__Selected passage__:

March 31, 2020

Raspberry Wars, Part Two: Kindness

“I love mankind; it’s people I can’t stand.” – Charles Schultz

I stood at the gate of my raspberry garden admiring the beauty of the place. I’d been working diligently there for months and it showed. The plants were green and well watered, the ground uncluttered, the perimeters trim and the berries a deep magenta. From that distance, the picture was perfect, like an artist’s rendering. Then I stepped inside to begin my evening’s work.

On my knees, I saw details I didn’t notice from outside the gate. Small weeds had appeared that weren’t there yesterday. Japanese beetles clung in clumps to several of the leaves. Overripe fruit I’d missed the evening before dripped into a sticky mess and a few of my stubborn plants refused to be trained no matter how hard I tried. Instead they draped themselves over other plants and dragged them down. Suddenly, I felt frustrated.

What is true in the raspberry garden is true in the body of Christ. As terrible as it will prove me to be, I’ll let you in on a little secret. In my self-centeredness, I completely agree with Charles Schultz. Mankind, in general, seems noble and lovable. Individuals, up close and personal, can at times be … well, you know.

During one season, a young woman I met at church latched onto me and wouldn’t let go. Suddenly, I was on deck to entertain every Sunday afternoon, cook every Sunday evening and get involved in all her dramas. I began to resent it intensely. I was tired from working at my office all week, writing at night, doing housework and caring for my own family. My one afternoon to chill was turning into tiresome labor that ushered me into the new week running on empty.

Sunday mornings I’d stand in church worshipping God and feeling a sense of unity with his people. As soon as it was over, I was struggling internally to dredge up some graciousness for the person who was about to monopolize my day. That circumstance was only a minor annoyance, relatively speaking. There have been times I’ve experienced deep hurts, either intentionally or unintentionally, by others. The point is that it’s easy to talk about reacting with kindness, but it is hard to do, especially after experiencing ugliness at the hands of someone else.

I’ve noticed something about my raspberry plants. They’re never quite what they seem on the surface. Usually, I need to look a bit closer to see what’s really going on with them. In the same way, the people in my path need me to open my eyes wider and see their struggles as well as their unique personalities. If I don’t, I can’t possibly be kind, let alone find appreciation for them. It’s also something I long for others to do for me.

__Tasks__:
1) Rewrite the passage of the raspberry garden essay starting at "What is true" and ending at "well, you know.", with "noble" changed to "admirable".
2) Please carry on the raspberry garden essay from its last sentence.

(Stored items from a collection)
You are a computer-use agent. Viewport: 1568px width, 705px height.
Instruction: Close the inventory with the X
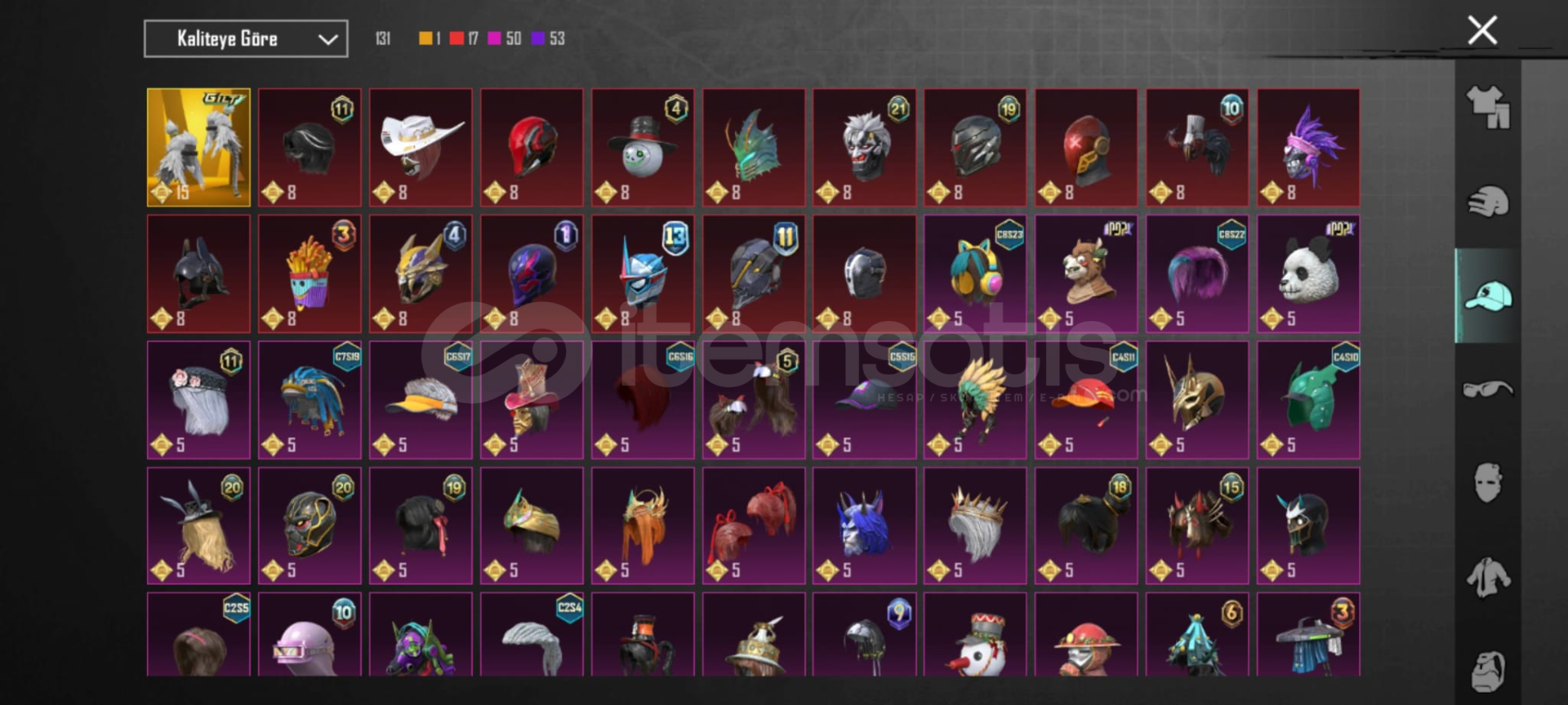tap(1482, 30)
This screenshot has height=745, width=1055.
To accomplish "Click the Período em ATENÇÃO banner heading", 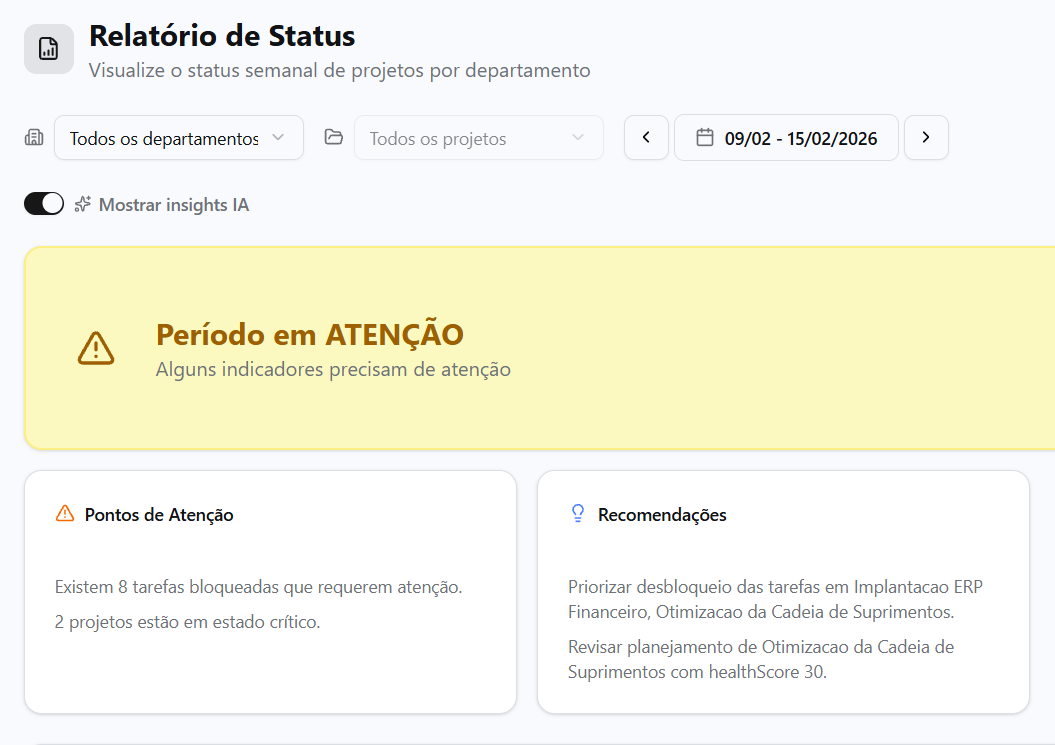I will tap(310, 335).
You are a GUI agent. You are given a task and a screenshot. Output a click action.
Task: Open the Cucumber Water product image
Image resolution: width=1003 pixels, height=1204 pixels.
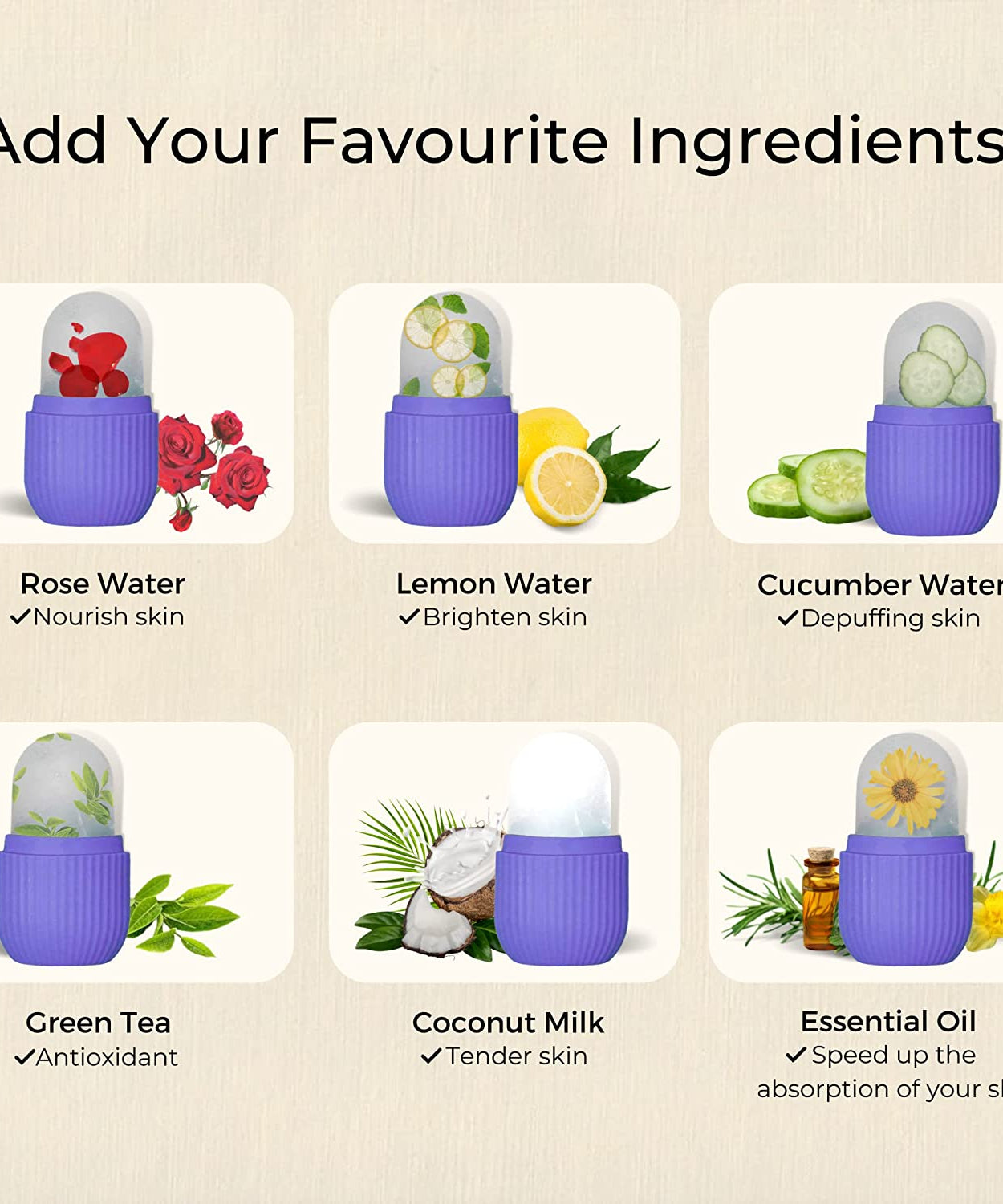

__Answers for each item__:
1)
What is true in the raspberry garden is true in the body of Christ. As terrible as it will prove me to be, I’ll let you in on a little secret. In my self-centeredness, I completely agree with Charles Schultz. Mankind, in general, seems admirable and lovable. Individuals, up close and personal, can at times be … well, you know.

2)
Our job is simple; it’s to love the gardener first and each other second. Jesus summed up the two greatest commandments in Matthew 22: 37-39: “’Love the Lord your God with all your heart and with all your soul and with all your mind.’ This is the first and greatest commandment. And the second is like it: ‘Love your neighbor as yourself.’ All the Law and the Prophets hang on these two commandments.” Simple? Yes. Easy? No.

Most of us have been through a few wars before we arrived in the garden, but a very nasty surprise is the warfare that occurs in the garden. It’s God’s garden after all. Shouldn’t it be perfect? We want it to be. Nevertheless, churches split, schools split and marriages split. We disagree with each other. We annoy one another. We let each other down. We inflict incredible hurt. Sometimes, we simply don’t appreciate each other because we see things from such varied perspectives. As a result, our emotional generosity toward others begins to ebb. We become disillusioned and hardened. Practicing kindness begins to feel too risky and a bit naïve.

I have a friend who once spent some time on retreat in a convent. The nun she grew close to during her visit was in her ninth decade of life. Sarah asked her what she had learned in all her years of service there. With a quavering voice, the nun said, “I have learned to be kind.”

The key word there may be ‘learned.’ Left to our own devices, we will be self-serving. Kindness is something we need to cultivate. I think the foundational step to cultivating kindness is gaining a different perspective.

Standing outside the fence or even among my plants, I don’t always see their unique characteristics. I can easily miss the pests that are bothering them or the tangles that trouble them until I get down on my knees among them and peer closely.

Remember that person who liked to deprive me of my Sunday naps and quiet reading sessions? It turned out the big attraction was my family. Hers had disintegrated when she was a girl and she was struggling now as a young woman to solidify her character and make good decisions. She was just like I was in earlier years and she was like some of my raspberry plants I tried constantly to train to stand up. Every evening I’d find them fallen over or leaning on another plant. My new friend needed to lean so she wouldn’t fall.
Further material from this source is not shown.